Alpine: Seit Portimao-Update vorne mit dabei

Zumal nicht nur er persönlich, sondern auch Alpine als Team im Moment große Fortschritte macht. Beim Saisonauftakt in Bahrain sah es nicht so aus, als würde der französisch-britische Rennstall im vorderen Mittelfeld mitmischen. Doch seit dem Portimao-Update scheint der A521 auf einem ähnlichen Niveau wie McLaren, Ferrari und AlphaTauri zu sein.

"Ich glaube, McLaren und Ferrari sind noch ein bisschen schneller. Zumindest waren sie das im Schnitt der ersten vier Rennen", analysiert Alonso. "Ihr Tempo ist einfach konstanter als unseres. Es stimmt aber, dass wir in Portugal einen großen Schritt gemacht haben. Hier in Barcelona bestätigen wir, dass das nicht streckenspezifisch war. Alpine ist jetzt im Mix mit Ferrari und McLaren."

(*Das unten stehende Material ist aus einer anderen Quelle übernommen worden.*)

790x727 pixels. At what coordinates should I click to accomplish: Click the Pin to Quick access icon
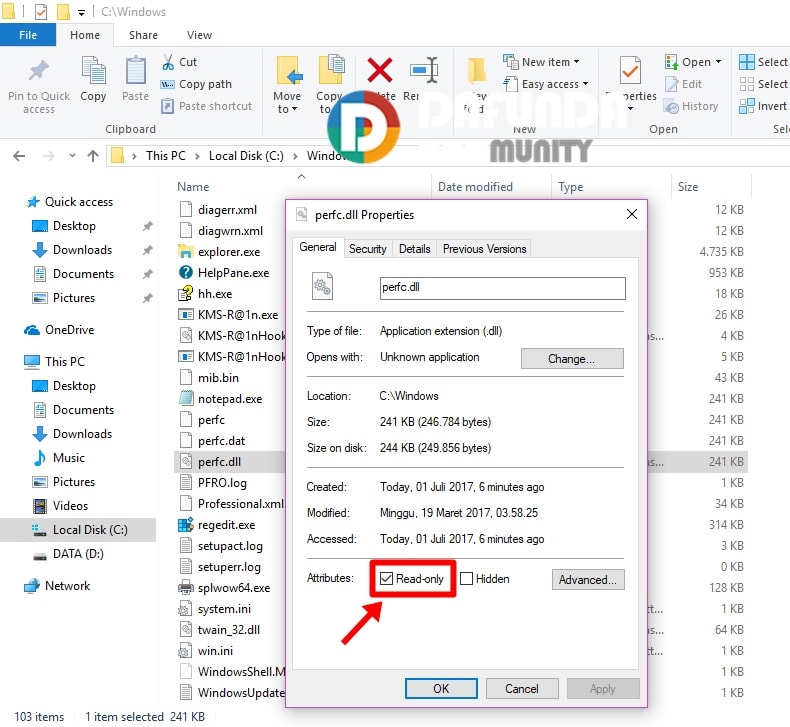coord(38,73)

Fotostrecke: Formel-1-Technik: Die "dicke" Airbox des Alpine A521 von Alonso

"Das ist ein positiver Trend, den wir da im Team sehen, und wir blicken den nächsten Rennen aufgeregt entgegen. Wir müssen aber vorsichtig bleiben und erst bestätigen, dass wir jetzt mehr Portugal und Barcelona sind als Bahrain und Imola. Ist ja fast zu schön, um wahr zu sein! Aber Esteban war P6 in Portugal und P5 hier. Das sind gute Nachrichten."

Alonso erwartet schwieriges Rennen in Barcelona

Doch während Alonso im Rennen in Portimao seine ganze Erfahrung ausspielen konnte und trotz der schlechteren Startposition am Ende auf Augenhöhe mit Ocon war, wird eine solche Aufholjagd in Barcelona schwieriger. Der Circuit de Barcelona-Catalunya gilt als besonders knifflig, was Überholmanöver betrifft. Die 2021 extrem knappen Zeitabstände machen das nicht einfacher.

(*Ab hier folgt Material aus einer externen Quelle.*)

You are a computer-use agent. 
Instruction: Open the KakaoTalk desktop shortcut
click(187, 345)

"Ich bin gespannt", sagt Alonso, "auf welchen Reifen die hinter mir starten. P10 ist nicht ideal, denn ich muss als Letzter auf den gebrauchten Reifen aus Q2 starten, und noch dazu auf der schmutzigen Seite der Startaufstellung. Mein Start wird also schlechter sein als der von P11 bis P13. Es wird schwierig, da in die Punkte zu fahren, aber wir tun unser Bestes."

"Wir müssen auf jeden Fall aggressiv sein und einen guten Start hinlegen. Mit einer guten ersten Kurve", weiß der Alpine-Altstar. "Denn nach zwei oder drei Runden werden die Positionen für den Rest des Rennens bezogen sein, weil Überholmanöver auf dieser Strecke schwierig sind. Umso wichtiger ist es, am Anfang aggressiv zu sein."